Siyasal bir tartışmanın bir parçası olarak bir görüşü dile getirdiğiniz zaman, terör örgütü ama bu terör örgütünün siyasal hedefleri vardır, bu siyasal hedeflerle paralellik anlamında pek çok şey söyleyebilirsiniz ve söylediğiniz için artık cezalandırma söz konusu olmayacaktır. Tekrar etmek gerekirse, aslında yine cezalandırılmaması gerekirken, yargının yanlış pratikleri nedeniyle, yargıya tekrar bakın bu böyledir, şiddet meselesi vardır ve onun dışındakiler meselesi vardır. Bunu birbirinden ayıracaksınız ve şiddet şiddete övgü şiddete çağrı niteliğindeyse ancak bir cezalandırma yapacaksınız. Yargının aslında yapması gereken şeyi, yasama organı 550 milletvekili bir araya geliyor, yargıya bir daha, biraz daha açık bir şekilde ifade etmiş oluyor. Bu yargı paketinin aslında temelinde yatan husus bu.
“ANAYASA YAZIM SÜRECİ, DIŞARIDAN SÖYLENİLENLERLE DEĞİŞECEK BİR SÜREÇ DEĞİL”
Bir prosedür vardır, yürüyor. Bu prosedür nedir, mecliste bir uzlaşma komisyonu vardır. Uzlaşma komisyonunda AK Parti adına 3 kişi vardır. CHP, BDP ve MHP adına da 3 kişi vardır. Anayasa yapımı, yazımı, metinlerin kaleme alınması onlar tarafından gerçekleşiyor. Bir profesyonel süreç gerçekleşiyor. İkinci olarak da AK Parti içinde bir anayasa komisyonu vardır, diğer partilerde de buna benzer yapılanmalar vardır. Oralarda da partilerin ana hat görüşler, siyasi görüşleri ortaya çıkar, bu görüşler çerçevesinde öneriler ortaya çıkar. Dışarıda a ya da b şahsı şu şöyle yapsın dedi diye değişecek bir şey değildir. AK Parti sağlam bir şekilde elde ettiği uzun deneyimlerle birlikte, nasıl anayasa hazırlaması gerektiğini biliyor ve bu iş bu çerçevede de yürüyecek.
“BU HABER AK PARTİ İÇİNDE TARTIŞMAYI GEREKTİRECEK BİR ŞEY DEĞİL”

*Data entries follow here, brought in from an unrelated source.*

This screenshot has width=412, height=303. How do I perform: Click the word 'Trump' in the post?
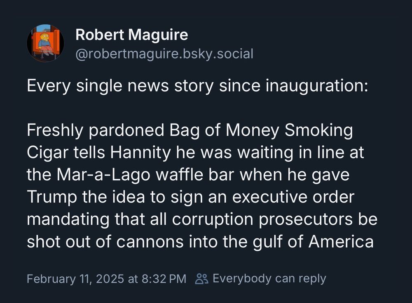tap(52, 197)
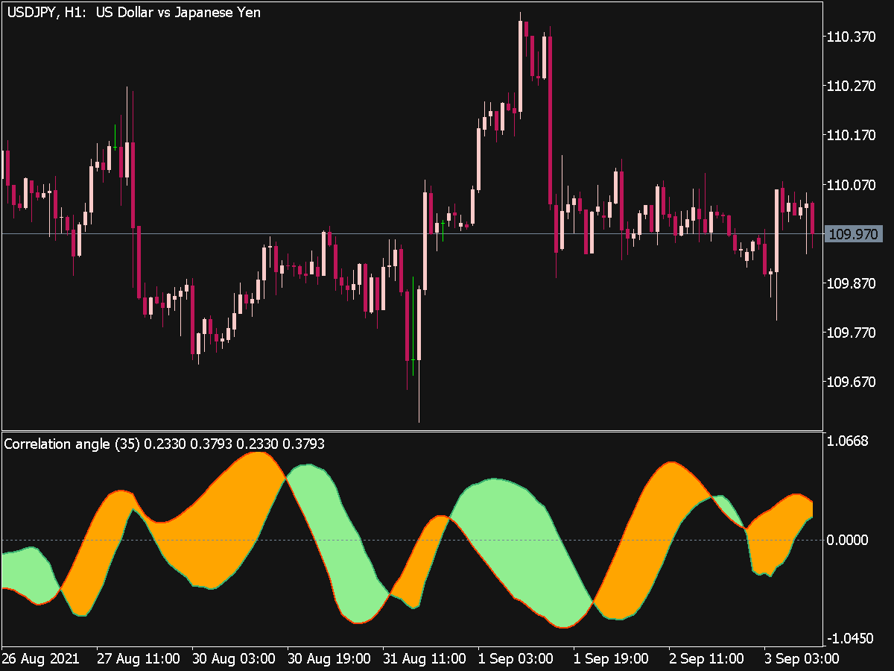Click the 110.370 price axis label
The image size is (894, 671).
850,37
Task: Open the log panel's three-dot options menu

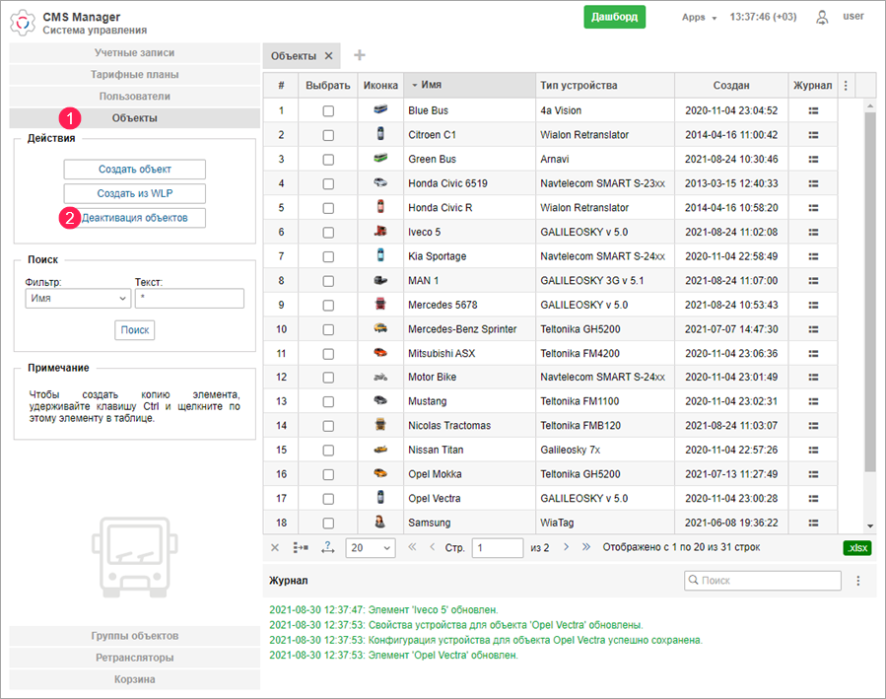Action: coord(857,581)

Söylemlerimiz kamuoyu tarafından bilindiğimiz tarihten beri bellidir. Bu söylemler toplumun büyük bir kesimi tarafından takdir edilen ve desteklenen söylemler. Bu haberin parti içinde tartışılmayı gerektiren bir haber olduğunu düşünmüyorum. Herkes yoluna devam ediyor. Demokratikleşme konusunda, çoğulculuğun artırılması konusunda başta yargı olmak üzere diğer alanlarda, yerel yönetimlerin güçlendirilmesi konusunda, Avrupa Standartlarınım Türkiye’de de geçerli kılınması konusunda, Türkiye’nin her bir bölgesindeki her bir insanın bu ülkenin asli unsuru olarak, bu ülkenin yasama yürütme ve yargı süreçlerine katılımlı, sahiplenmesi, denetlemesi konusunda söylemlerimiz bellidir. Bu söylerimizi devam ettireceğiz. Bu söylemler sağdan soldan, çeşitli kesimlerden takdir bulduğu zaman hayata geçecek söylemlerdir.
“YENİ ANAYASAYA GEÇİCİ MADDELER EKLEYEREK, ERGENEKON, BALYOZ, KCK GİBİ DAVALARI ORTADAN KALDIRALIM”
Sonuçlanamaz davalar, bir fiili imkânsızlık değil. Ama işin politik boyutu vardır. Bu davaların tamamı devlete karşı, anayasal düzene karşı olan davalar. Böyle olduğu için de politik davalar. Politik davalarda her zaman siyasal barışı sağlamak adına devletin tamam ben bunları ortadan kaldırıyorum affediyorum deme imkanı vardır. Devlete karşı suçlar ne kadar az olursa, buna benzer suç kategorileri bir anayasal düzende ne kadar azsa, o toplumda sağlıya işaret ediyor. Benim de zaten önerim, aşağı yukarı 1,5-2 seneden beri dile getirdiğim bir öneridir. Yeni anayasada demokratikleşmeyi sağladığımız zaman, toplumsal barışın üzerine kurulu bir anayasayı ortaya koyduğumuz zaman Bu anayasaya bir geçici madde ekleyelim, Ergenekon’du, Balyoz’du, KCK’ydı gibi davaları, doğrudan doğruya katil olanlar cinayet işleyenler hariç olmak üzere, onun dışındaki kişiler hakkında başlatılmış bu davaların tamamı ortadan kaldırılsın ve bir af ortaya çıkıversin. Bunu bir geçici madde ile anayasaya koymak mümkündür, ben hala bunu savunuyorum.